*TEXT SHOWN:*
........

WTO negotiations on curbing fisheries subsidies face deadlock

• At Geneva, WTO members are seeking to reach an agreement on prohibiting ‘harmful’ fisheries subsidies estimated at $14 billion-$20.5 billion annually that lead to overfishing and depletion of fish stocks worldwide.

• Negotiations’ objective is to discipline subsidies and have sustainable fishing to curb IUU (illegal, unreported and unregulated) fishing.


• Negotiations were first launched in 2001 at the Doha Ministerial Conference.

• However, deadlock has occurred over the issue of special and differential treatment concessions for developing countries on fisheries subsidies.

• Special and differential treatment provides several flexibilities for developing countries, such as longer time periods for implementing agreements and commitments, lower levels of commitment and measures to increase trading opportunities.

• Developed countries argue special and differential treatment should not be provided to all developing countries and least developed countries (LDCs) but should be allowed following a needs-based approach.

........

*STORED DATA:*

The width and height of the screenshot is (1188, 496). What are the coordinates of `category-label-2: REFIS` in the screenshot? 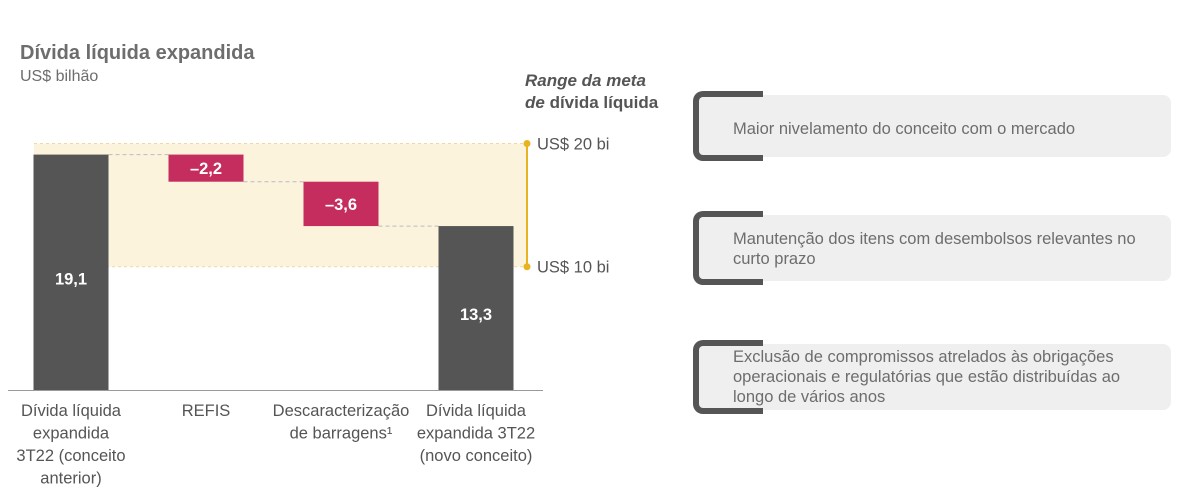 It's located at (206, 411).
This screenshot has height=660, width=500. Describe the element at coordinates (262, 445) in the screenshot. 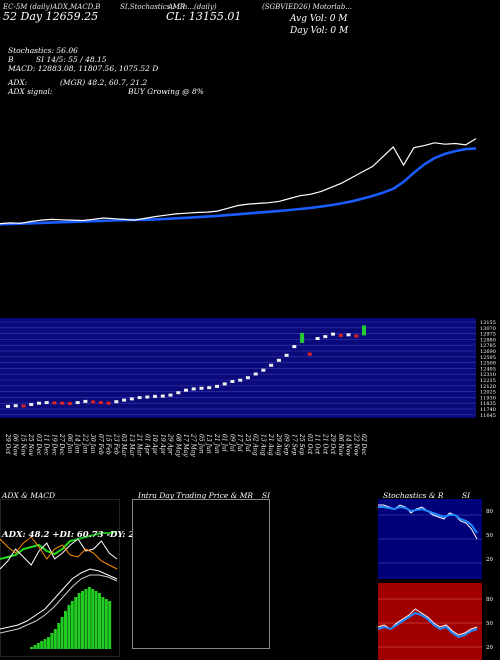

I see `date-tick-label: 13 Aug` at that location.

........

*WORK INSTRUCTION A:*
Answer these from the WTO fisheries piece, one per line:
(i) In what year, and at which conference, were the negotiations first launched?
(ii) What is the estimated yearly range of the harmful fisheries subsidies?
(iii) On what basis do developed countries want special and differential treatment to be allowed?
*WORK INSTRUCTION B:* In the WTO fisheries piece, copy the passage that begins at the words "WTO negotiations on" and stops after "Doha Ministerial Conference.", substituting "exhaustion" for "depletion".
*WORK INSTRUCTION C:* Recast the paragraph of the WTO fisheries piece that opens with "Special and differential treatment provides" as a short bulleted list, keeping its main facts.

*TASK RESULT A:*
(i) In 2001, at the Doha Ministerial Conference.
(ii) $14 billion-$20.5 billion annually.
(iii) A needs-based approach.

*TASK RESULT B:*
WTO negotiations on curbing fisheries subsidies face deadlock

• At Geneva, WTO members are seeking to reach an agreement on prohibiting ‘harmful’ fisheries subsidies estimated at $14 billion-$20.5 billion annually that lead to overfishing and exhaustion of fish stocks worldwide.

• Negotiations’ objective is to discipline subsidies and have sustainable fishing to curb IUU (illegal, unreported and unregulated) fishing.


• Negotiations were first launched in 2001 at the Doha Ministerial Conference.

*TASK RESULT C:*
Special and differential treatment gives developing countries these flexibilities:
- longer time periods for implementing agreements and commitments
- lower levels of commitment
- measures to increase trading opportunities